#### [AIM OF THE TASK]
Where a line below contains "column", count it. Reply with the total only.

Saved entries
== == ==

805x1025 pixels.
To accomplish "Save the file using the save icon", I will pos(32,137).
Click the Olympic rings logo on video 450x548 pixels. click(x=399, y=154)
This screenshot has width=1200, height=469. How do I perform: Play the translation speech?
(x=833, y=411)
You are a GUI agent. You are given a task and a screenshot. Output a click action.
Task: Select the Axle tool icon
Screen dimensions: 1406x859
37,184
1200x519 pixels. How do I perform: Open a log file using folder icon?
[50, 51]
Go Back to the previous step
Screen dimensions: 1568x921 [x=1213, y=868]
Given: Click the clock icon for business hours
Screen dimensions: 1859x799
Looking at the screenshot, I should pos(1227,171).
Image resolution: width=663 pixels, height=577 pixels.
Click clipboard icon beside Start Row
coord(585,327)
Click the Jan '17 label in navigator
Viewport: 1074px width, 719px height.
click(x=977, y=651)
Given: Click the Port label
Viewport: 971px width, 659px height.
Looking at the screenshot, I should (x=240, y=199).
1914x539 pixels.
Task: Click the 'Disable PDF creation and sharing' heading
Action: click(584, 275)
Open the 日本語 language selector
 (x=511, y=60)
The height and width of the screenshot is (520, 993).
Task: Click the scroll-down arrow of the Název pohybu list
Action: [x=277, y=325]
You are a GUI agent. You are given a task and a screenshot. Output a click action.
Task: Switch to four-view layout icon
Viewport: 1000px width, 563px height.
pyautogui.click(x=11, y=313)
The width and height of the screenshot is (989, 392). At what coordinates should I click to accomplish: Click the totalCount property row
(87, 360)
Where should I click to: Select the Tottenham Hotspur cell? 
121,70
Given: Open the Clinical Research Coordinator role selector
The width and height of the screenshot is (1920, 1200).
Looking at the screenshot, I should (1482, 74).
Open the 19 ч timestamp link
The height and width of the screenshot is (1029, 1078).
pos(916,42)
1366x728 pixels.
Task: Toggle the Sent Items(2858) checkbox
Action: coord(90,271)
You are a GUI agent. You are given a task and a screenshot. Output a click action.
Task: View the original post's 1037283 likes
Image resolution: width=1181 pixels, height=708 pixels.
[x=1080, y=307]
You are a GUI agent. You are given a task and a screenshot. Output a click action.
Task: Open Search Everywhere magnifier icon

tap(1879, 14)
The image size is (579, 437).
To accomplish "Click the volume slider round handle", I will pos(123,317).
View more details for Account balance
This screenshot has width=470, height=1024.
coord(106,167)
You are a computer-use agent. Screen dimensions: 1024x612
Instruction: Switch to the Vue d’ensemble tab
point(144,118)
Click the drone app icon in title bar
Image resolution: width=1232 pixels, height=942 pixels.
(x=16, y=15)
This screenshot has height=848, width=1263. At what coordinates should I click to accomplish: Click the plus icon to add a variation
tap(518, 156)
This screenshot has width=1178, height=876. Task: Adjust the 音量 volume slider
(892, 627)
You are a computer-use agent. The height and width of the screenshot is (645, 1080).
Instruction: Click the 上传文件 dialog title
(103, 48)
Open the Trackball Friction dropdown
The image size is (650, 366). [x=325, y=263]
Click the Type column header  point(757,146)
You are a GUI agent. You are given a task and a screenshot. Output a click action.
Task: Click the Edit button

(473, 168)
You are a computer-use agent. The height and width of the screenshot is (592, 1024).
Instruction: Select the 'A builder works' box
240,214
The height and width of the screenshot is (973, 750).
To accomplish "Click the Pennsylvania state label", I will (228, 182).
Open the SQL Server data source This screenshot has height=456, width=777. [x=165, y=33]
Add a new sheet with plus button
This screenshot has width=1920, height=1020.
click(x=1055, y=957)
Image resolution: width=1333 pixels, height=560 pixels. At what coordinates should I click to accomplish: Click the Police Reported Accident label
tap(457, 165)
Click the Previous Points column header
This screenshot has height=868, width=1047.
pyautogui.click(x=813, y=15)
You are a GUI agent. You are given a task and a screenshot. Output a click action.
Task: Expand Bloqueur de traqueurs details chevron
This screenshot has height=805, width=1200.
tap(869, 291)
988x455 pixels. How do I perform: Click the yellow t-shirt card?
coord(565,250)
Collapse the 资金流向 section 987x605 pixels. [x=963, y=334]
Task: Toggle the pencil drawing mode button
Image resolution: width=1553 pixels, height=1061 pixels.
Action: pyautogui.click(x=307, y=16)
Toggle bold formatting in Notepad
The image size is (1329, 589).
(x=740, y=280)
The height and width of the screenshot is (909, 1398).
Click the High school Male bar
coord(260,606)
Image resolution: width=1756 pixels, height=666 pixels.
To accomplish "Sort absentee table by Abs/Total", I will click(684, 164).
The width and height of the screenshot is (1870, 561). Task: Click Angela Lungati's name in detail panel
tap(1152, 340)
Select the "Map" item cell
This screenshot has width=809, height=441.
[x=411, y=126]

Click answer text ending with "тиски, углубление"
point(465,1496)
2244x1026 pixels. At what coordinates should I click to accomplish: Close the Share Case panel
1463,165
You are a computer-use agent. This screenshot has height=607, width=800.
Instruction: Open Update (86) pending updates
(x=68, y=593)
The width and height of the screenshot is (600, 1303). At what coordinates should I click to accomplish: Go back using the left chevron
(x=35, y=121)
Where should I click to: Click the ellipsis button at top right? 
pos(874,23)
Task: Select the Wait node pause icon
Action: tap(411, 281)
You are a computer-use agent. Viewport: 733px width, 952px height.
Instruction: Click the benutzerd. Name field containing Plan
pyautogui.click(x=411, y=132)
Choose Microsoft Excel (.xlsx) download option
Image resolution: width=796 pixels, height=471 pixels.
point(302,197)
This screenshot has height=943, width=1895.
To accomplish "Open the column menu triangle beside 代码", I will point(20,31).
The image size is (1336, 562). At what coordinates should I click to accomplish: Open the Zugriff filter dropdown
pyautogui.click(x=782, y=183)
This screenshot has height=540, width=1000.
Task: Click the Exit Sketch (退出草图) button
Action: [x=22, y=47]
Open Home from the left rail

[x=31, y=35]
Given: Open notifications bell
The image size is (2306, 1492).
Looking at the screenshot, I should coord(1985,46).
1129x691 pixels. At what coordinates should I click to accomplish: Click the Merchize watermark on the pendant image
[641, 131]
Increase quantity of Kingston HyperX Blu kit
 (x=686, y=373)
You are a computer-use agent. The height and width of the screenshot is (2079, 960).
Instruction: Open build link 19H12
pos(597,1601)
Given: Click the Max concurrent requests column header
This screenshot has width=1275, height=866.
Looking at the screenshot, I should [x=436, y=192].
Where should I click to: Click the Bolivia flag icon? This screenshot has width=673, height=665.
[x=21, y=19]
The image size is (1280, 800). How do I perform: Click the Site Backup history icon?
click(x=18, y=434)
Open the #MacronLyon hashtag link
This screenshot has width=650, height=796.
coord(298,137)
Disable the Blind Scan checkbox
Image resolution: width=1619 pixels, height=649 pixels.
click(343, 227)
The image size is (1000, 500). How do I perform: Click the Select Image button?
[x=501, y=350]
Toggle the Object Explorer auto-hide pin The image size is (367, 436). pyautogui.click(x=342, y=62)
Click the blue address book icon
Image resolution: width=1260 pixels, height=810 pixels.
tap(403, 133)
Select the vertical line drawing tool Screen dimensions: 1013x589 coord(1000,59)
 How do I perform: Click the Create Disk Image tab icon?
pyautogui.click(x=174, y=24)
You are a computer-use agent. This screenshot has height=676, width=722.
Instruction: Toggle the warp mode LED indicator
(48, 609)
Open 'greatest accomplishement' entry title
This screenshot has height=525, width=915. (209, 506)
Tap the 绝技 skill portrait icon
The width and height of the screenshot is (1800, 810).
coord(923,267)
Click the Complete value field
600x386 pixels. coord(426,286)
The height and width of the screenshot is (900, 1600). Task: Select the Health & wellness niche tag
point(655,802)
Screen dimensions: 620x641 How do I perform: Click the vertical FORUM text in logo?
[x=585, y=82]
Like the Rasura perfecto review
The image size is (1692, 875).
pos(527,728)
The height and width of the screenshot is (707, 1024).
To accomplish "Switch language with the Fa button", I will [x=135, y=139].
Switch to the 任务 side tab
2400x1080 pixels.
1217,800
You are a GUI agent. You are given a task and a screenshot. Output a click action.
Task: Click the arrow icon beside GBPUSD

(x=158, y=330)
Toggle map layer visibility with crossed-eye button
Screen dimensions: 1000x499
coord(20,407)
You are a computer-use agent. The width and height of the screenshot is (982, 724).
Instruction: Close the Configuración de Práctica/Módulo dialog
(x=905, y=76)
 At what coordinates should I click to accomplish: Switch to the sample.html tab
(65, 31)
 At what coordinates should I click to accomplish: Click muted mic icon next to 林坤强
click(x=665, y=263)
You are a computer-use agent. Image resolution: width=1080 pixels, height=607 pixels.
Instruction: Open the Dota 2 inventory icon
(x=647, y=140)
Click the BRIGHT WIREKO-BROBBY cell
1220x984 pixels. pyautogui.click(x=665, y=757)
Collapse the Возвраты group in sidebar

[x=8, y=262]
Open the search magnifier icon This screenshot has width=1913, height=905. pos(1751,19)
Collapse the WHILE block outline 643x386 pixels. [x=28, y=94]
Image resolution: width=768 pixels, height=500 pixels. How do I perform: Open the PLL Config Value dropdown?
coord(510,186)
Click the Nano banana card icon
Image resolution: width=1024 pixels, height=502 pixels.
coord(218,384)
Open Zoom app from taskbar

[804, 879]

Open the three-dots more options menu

== == ==

#### [YOUR RESPONSE]
4